Module dataframe

Module dataframe 

Source
Expand description

A module for creating and manipulating data frames. A data frame can be created from a SoR file, or by adding Columns or Rows programmatically.

A data frame in liquid_ml is lightly inspired by those found in R or pandas, and supports optionally named columns. You may analyze the data in a data frame by implementing the Rower trait to perform map or filter operations. These operations can be easily performed on either LocalDataFrames for data that fits in memory or DistributedDataFrames for data that is too large to fit in one machine.

Note: If you need a DistributedDataFrame, it is highly recommended that you check out the LiquidML struct since that provides many convenient helper functions for working with DistributedDataFrames. Using a DistributedDataFrame directly is only recommended if you really know what you are doing. There are also helpful examples of map and filter in the LiquidML documentation

This dataframe module provides 2 implementations for a data frame:

§LocalDataFrame

A LocalDataFrame can be used to analyze data on a node locally for data that fits in memory. Is very easy to work with and get up and running initially when developing. We recommend that when testing and developing your Rower, that you do so with a LocalDataFrame.

§DistributedDataFrame

A DistributedDataFrame is an abstraction over a distributed system of nodes that run KVStores which contain chunks of LocalDataFrames. Therefore each DistributedDataFrame simply holds a pointer to a KVStore and a map of ranges of row indices to the Keys for the chunks of data with that range of row indices. A DistributedDataFrame is immutable to make it trivial for the global state of the data frame to be consistent.

Because of this the DistributedDataFrame implementation is mainly concerned with networking and getting and putting chunks of different KVStores. One of the main concerns are that creating a new DistributedDataFrame means distributing the Keys of all the chunks to all nodes and the chunks to their respective owner.

Upon creation, node 1 of a DistributedDataFrame will distribute chunks of data across multiple nodes from SoR files, iterators, and other convenient ways of adding data. Note that our experimental testing found that using the largest chunks possible to fit on each node increased performance by over 2x. Our from_sor constructor optimizes for large chunks, but we have no control over the iterators passed in to from_iter, so if you are using this function yourself and care about the performance of map and filter, then you should also optimize your iterators this way.
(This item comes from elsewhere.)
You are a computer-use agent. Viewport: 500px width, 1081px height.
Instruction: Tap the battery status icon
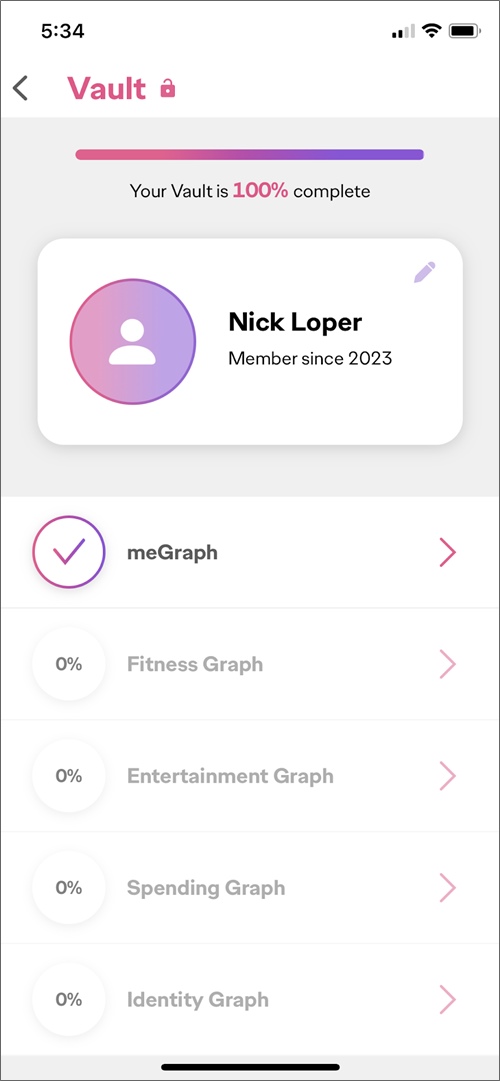point(465,31)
Data frames use these supplementary data structures and can be useful in understanding DataFrames:

  • Row : A single row of Data from the data frame and provides a useful API to help implement the Rower trait
  • Schema : This can be especially useful when a SoR File is read and different things need to be done based on the inferred schema

The dataframe module also declares the Rower and Fielder visitor traits that can be used to build visitors that iterate over the elements of a row or data frame.

NOTE: We are likely to add iterators to replace the current visitors, since iterators are more idiomatic to write in rust

Structs§

DistributedDataFrame
Represents a distributed, immutable data frame which contains data stored in a columnar format and a well defined Schema. Provides convenient map and filter methods that operate on the entire distributed data frame (ie, across different machines) with a given Rower
LocalDataFrame
Represents a local data frame which contains data stored in a columnar format and a well-defined Schema. Is useful for data sets that fit into memory or for testing/debugging purposes.
Row
Represents a single row in a data frame.
Schema
Represents a Schema of a data frame

Enums§

Column
Represents a column of parsed data from a SoR file.
Data
An enumeration of the possible SoR data types, that also contains the data itself.
DataType
A plain enumeration of the possible data types used in SoR, this one without its accompanying value.

Traits§

Fielder
A field visitor that may be implemented to iterate and visit all the elements of a Row.
Rower
A trait for visitors who iterate through and process each row of a data frame.